Hang in there. Welcome back. Try to just take things one choice at a time.
08-06-2012, 08:48 PM
"My thing is moderation is very hard for me." You too the words right out of my mouth, sister. What I've decided to do is to try cutting out all the bad stuff except for one thing I just don't want to live without. It's only been a few days, but it's going good so far. I love chips, cheese, soda, ice cream, did I say cheese? Well, I decided to cut out chips, for now, soda (have been really good about getting rid of that) and ice cream (not a big miss, honestly). I realized that I'd cry for days if I had to stop eating cheese, so I figured, why not just pick one type and stick to that for a while, instead of all the different kinds I would usually get, like cream cheese, cheese cake, spray cheese, taco cheese, etc. I've decided to buy only one small brick of mild cheddar cheese. I was a bad girl and already got into it today, but when that's gone, it's gone. I have a limited income when it comes to grocery money, so what I buy is all I get. I am very proud of myself and shopped healthy with everything else, so I'm stuck with it. When I'm craving my faves in a few days, I'll have no choice but to eat what's already in the fridge. :)
08-07-2012, 08:47 AM
Note to Slush: Cheese is not a bad food. Maybe the spray cheese and processed "cheese food" are not good, but real cheese is a good thing to eat in both the fat and protein categories.

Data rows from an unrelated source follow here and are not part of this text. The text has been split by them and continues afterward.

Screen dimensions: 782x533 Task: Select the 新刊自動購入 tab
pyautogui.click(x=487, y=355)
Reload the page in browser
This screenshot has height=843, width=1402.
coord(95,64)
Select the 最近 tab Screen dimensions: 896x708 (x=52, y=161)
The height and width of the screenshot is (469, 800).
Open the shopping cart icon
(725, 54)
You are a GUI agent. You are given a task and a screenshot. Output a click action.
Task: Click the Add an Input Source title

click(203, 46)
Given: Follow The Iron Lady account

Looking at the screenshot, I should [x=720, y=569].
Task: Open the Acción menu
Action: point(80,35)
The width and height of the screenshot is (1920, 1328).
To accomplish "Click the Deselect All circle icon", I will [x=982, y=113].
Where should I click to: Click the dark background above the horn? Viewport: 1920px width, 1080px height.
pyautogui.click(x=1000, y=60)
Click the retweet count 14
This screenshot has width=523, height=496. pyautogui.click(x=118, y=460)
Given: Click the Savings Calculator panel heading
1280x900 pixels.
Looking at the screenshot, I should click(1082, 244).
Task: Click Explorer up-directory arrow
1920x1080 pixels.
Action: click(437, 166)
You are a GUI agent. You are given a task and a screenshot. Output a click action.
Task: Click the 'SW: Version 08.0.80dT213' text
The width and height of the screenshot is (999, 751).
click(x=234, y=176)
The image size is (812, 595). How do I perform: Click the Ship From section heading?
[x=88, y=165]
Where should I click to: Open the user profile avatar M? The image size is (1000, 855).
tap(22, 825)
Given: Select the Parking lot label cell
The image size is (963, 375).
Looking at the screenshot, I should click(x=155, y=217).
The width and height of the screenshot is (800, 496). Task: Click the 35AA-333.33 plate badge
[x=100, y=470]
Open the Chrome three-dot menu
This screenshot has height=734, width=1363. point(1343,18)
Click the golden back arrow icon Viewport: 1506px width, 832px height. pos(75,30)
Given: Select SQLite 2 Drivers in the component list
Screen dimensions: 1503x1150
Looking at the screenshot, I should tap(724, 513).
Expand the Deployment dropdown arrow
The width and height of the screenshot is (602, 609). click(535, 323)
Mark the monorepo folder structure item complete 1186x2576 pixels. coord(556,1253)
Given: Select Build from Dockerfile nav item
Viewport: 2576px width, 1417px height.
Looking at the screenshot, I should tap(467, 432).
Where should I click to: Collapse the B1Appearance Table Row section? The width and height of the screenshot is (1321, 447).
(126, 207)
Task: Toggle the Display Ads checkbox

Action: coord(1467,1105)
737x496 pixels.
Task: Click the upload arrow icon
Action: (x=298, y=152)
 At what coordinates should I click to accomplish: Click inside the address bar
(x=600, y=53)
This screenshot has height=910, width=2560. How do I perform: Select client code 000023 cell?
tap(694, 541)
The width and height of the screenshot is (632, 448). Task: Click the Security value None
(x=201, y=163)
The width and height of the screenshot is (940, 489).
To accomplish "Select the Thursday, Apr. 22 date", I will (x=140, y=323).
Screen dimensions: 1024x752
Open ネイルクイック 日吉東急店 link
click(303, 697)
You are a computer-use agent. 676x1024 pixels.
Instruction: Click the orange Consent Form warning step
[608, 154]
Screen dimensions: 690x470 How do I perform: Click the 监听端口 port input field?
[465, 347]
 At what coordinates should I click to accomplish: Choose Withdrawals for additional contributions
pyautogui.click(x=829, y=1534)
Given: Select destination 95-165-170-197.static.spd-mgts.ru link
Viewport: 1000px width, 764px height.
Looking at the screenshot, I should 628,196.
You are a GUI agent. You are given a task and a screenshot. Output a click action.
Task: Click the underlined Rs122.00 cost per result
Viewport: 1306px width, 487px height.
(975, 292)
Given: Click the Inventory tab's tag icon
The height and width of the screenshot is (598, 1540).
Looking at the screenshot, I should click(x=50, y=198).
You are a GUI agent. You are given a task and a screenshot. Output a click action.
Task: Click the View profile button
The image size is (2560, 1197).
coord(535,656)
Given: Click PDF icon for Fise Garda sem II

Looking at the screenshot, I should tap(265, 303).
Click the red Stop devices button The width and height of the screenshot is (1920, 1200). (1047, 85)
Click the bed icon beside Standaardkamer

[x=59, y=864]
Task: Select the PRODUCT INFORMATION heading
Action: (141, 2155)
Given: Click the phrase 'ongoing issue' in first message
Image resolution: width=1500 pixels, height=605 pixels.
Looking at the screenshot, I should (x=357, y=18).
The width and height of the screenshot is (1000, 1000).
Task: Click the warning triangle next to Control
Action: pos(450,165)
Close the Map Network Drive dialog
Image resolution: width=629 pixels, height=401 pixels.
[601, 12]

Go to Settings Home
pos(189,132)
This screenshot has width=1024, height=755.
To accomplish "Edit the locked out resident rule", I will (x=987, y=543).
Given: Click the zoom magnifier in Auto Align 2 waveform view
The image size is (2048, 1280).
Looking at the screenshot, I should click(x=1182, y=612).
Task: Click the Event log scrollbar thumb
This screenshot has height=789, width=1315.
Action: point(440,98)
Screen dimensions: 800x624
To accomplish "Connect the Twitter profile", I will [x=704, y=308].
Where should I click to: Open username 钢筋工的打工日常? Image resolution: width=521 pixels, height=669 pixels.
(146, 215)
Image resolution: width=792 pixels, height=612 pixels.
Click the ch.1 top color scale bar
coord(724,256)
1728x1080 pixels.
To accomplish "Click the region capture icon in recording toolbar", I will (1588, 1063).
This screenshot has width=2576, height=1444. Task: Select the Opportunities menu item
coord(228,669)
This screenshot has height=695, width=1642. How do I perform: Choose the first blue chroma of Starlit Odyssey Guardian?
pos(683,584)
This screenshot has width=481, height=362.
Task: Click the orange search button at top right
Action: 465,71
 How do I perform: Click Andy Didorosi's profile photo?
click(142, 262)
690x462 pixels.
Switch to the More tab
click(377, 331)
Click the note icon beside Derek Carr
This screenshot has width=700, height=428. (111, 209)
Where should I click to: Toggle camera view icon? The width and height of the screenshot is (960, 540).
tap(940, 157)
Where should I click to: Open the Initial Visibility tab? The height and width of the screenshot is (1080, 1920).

Experiment with different healthy cheeses and see what you like and keep a couple on hand. Cheese in an aerosol can is way more expensive (ounce per ounce) than a block of good cheese, so it shouldn't be a budget killer if that's what you used to buy.
Now the OP can have the thread back . . .
08-07-2012, 12:37 PM
A friend of mine recently lost over 40 pounds by cutting out soda and fries and replacing this with water and salad. back to a size 34. Some people can do baby steps, some can't.
Most of the bloggers at goal all say the same thing: consistency and perseverance is what got them to goal.
So find what works for you and work it! Good luck!